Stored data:

★ ★ ★ ★ ★ ★ ★

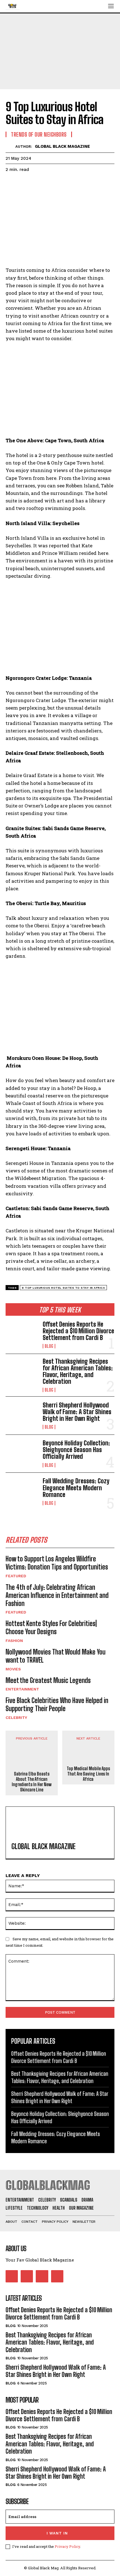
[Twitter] (24, 183)
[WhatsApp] (49, 183)
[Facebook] (11, 183)
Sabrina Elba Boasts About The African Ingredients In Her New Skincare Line (32, 1782)
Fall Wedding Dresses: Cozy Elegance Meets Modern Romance (76, 1487)
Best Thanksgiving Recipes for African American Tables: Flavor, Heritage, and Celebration (78, 1371)
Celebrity (16, 1717)
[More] (63, 183)
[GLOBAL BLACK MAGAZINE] (10, 146)
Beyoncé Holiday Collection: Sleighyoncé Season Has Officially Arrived (76, 1449)
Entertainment (22, 1689)
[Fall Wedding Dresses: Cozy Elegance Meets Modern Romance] (22, 1491)
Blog (49, 1346)
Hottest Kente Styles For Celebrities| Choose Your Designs (51, 1627)
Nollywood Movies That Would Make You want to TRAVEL (55, 1656)
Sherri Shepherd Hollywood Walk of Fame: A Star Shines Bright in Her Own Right (77, 1411)
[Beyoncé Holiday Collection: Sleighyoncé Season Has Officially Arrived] (22, 1453)
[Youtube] (57, 2276)
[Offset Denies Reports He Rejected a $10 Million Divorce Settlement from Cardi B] (22, 1334)
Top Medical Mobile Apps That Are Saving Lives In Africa (88, 1774)
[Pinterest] (36, 183)
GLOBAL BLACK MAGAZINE (62, 146)
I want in (57, 2533)
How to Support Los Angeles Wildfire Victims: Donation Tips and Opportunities (57, 1563)
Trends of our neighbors (39, 134)
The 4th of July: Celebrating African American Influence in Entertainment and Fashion (57, 1595)
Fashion (14, 1641)
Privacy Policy (67, 2546)
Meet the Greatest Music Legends (48, 1680)
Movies (13, 1669)
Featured (16, 1576)
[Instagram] (27, 2276)
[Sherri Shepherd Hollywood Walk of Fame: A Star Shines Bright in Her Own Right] (22, 1415)
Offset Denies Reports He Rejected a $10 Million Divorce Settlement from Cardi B (78, 1330)
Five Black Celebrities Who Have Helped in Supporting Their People (57, 1704)
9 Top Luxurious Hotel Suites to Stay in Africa (63, 1287)
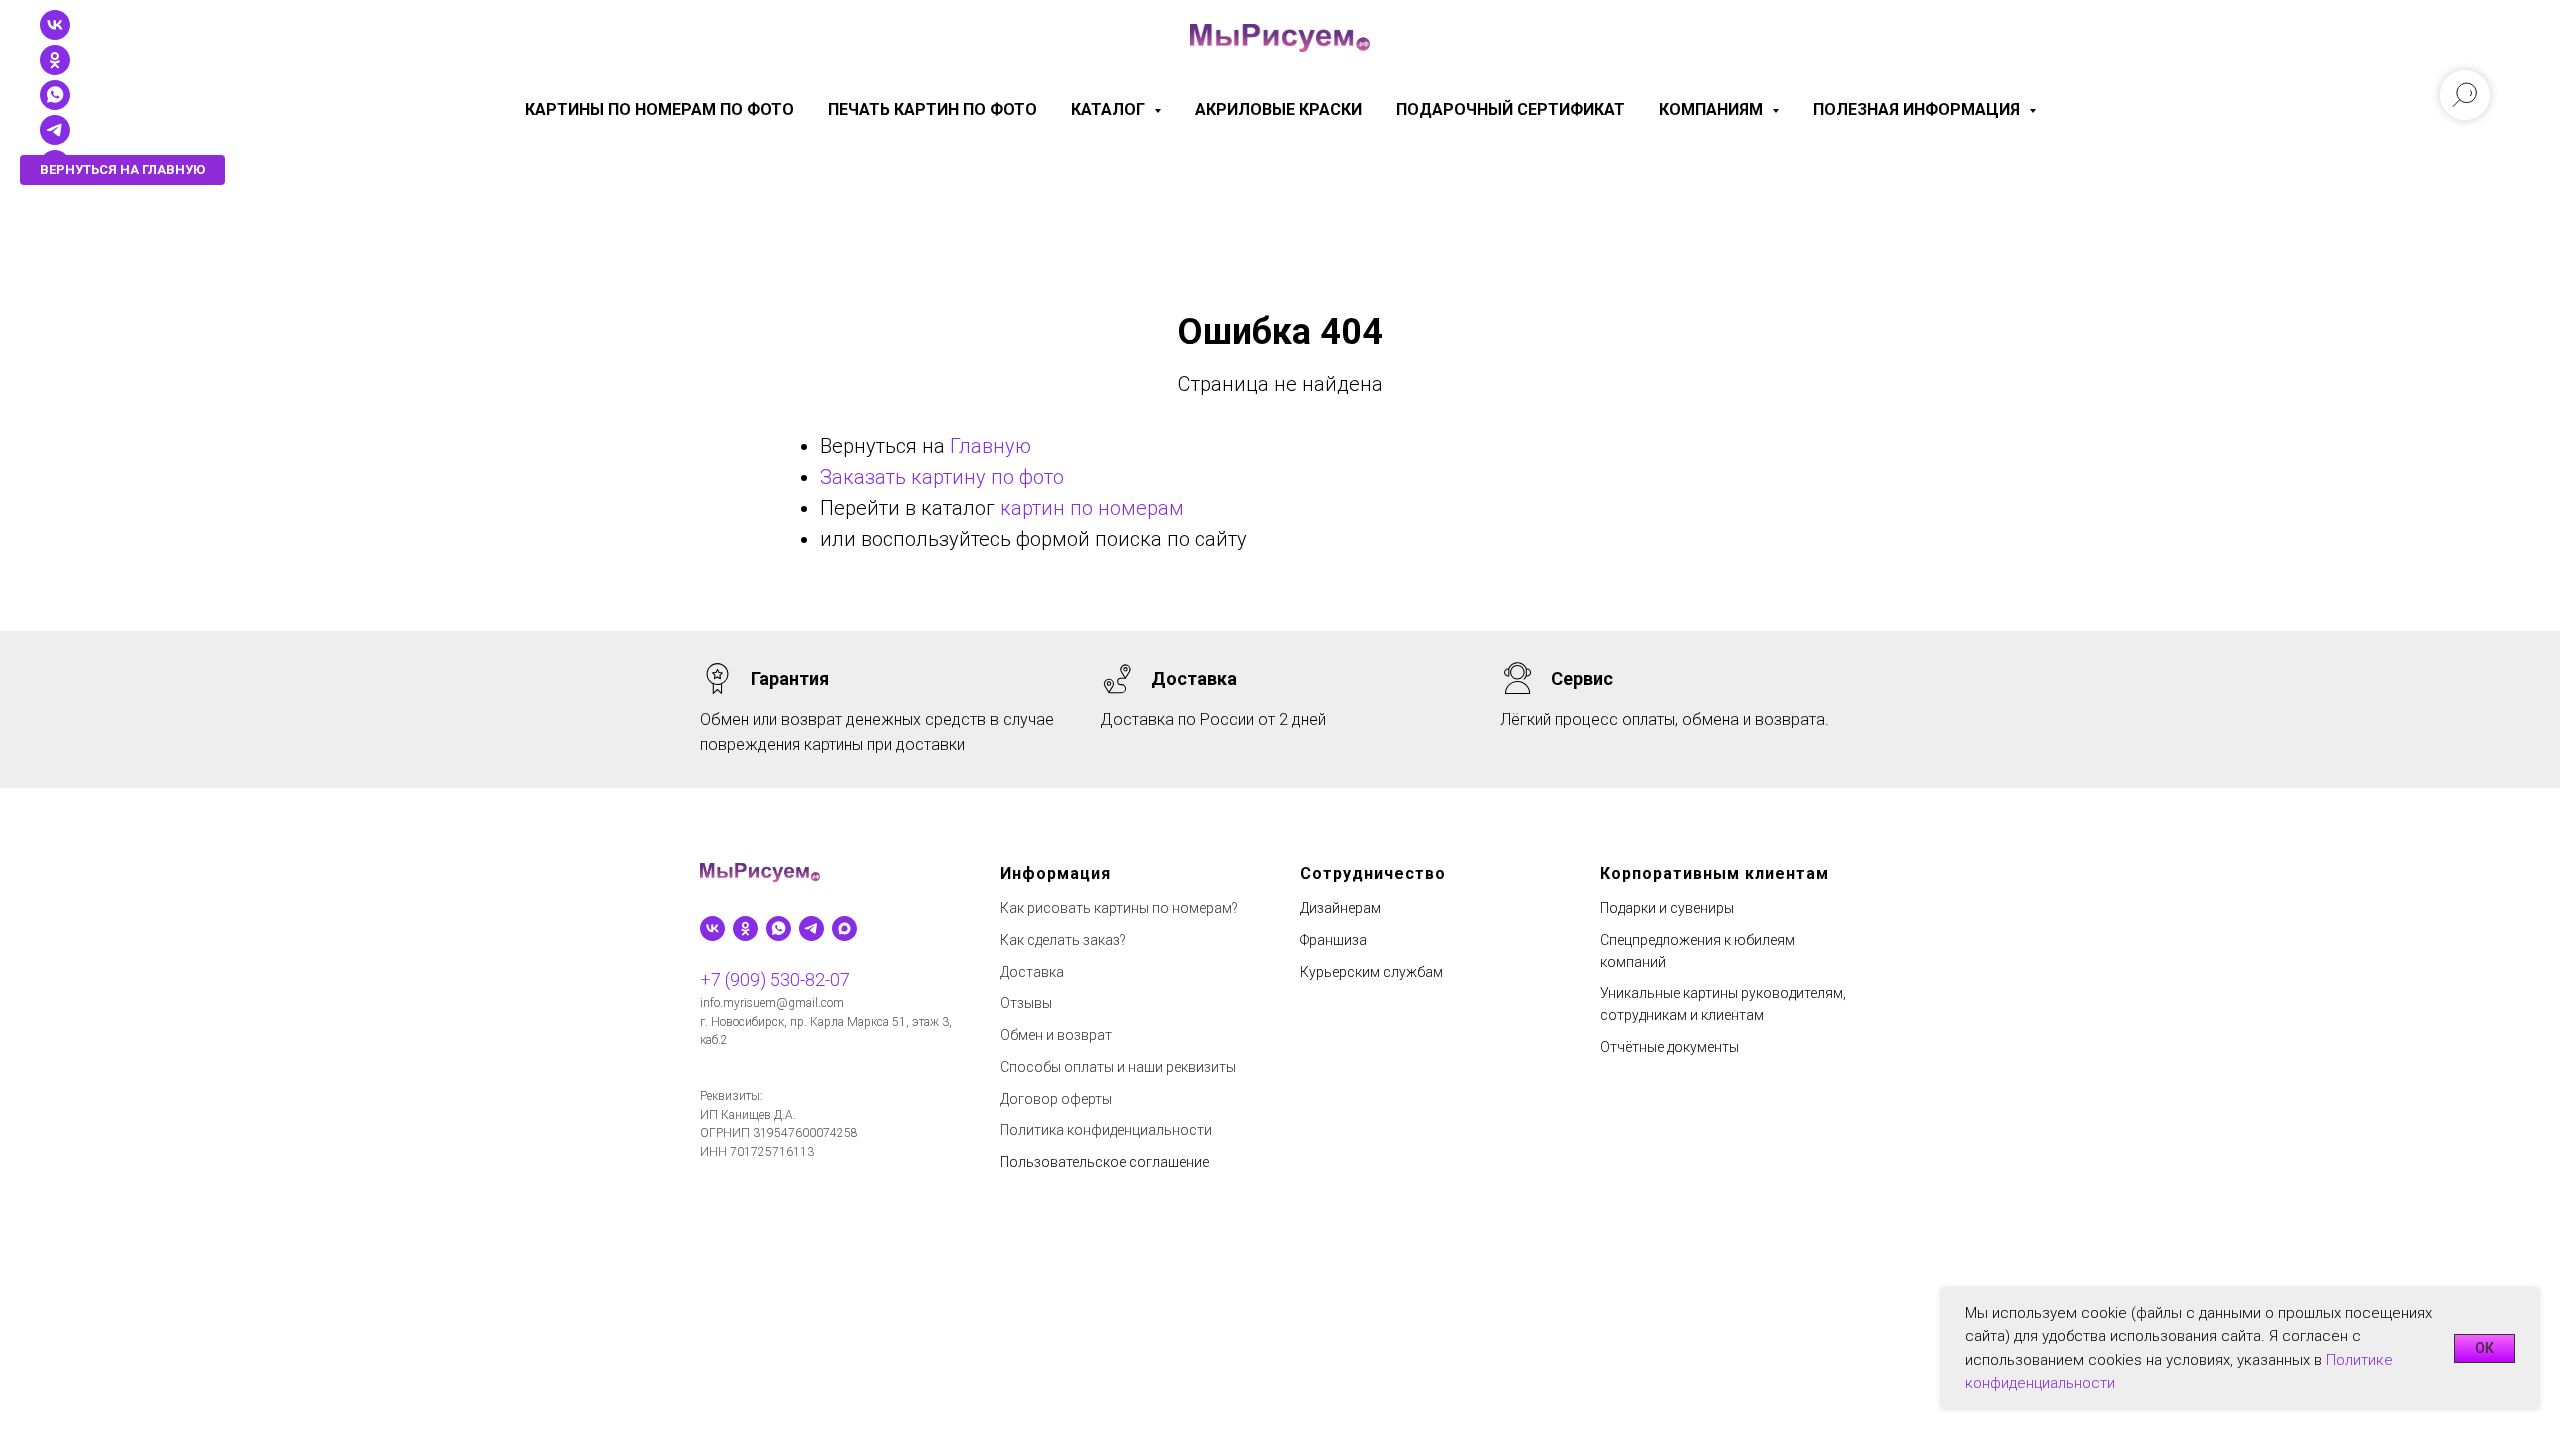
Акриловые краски (1278, 109)
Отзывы (1026, 1003)
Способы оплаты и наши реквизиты (1118, 1067)
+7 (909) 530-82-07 (775, 979)
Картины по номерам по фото (659, 109)
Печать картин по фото (932, 109)
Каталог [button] (1110, 109)
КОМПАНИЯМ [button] (1713, 109)
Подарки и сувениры (1667, 908)
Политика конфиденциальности (1106, 1130)
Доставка (1032, 972)
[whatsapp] (778, 928)
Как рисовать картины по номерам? (1119, 908)
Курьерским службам (1371, 972)
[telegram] (55, 139)
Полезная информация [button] (1918, 109)
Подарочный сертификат (1510, 109)
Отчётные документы (1669, 1047)
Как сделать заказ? (1063, 940)
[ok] (55, 69)
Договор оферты (1056, 1099)
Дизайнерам (1340, 908)
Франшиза (1333, 940)
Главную (990, 446)
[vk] (55, 34)
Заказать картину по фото (942, 477)
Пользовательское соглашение (1104, 1162)
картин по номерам (1092, 508)
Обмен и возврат (1056, 1035)
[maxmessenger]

★ ★ ★ ★ ★ ★ ★

ASSIGNMENT: How many lines in these entries hold the string "Meets"? Answer with the number alone.

TASK SOLUTION: 2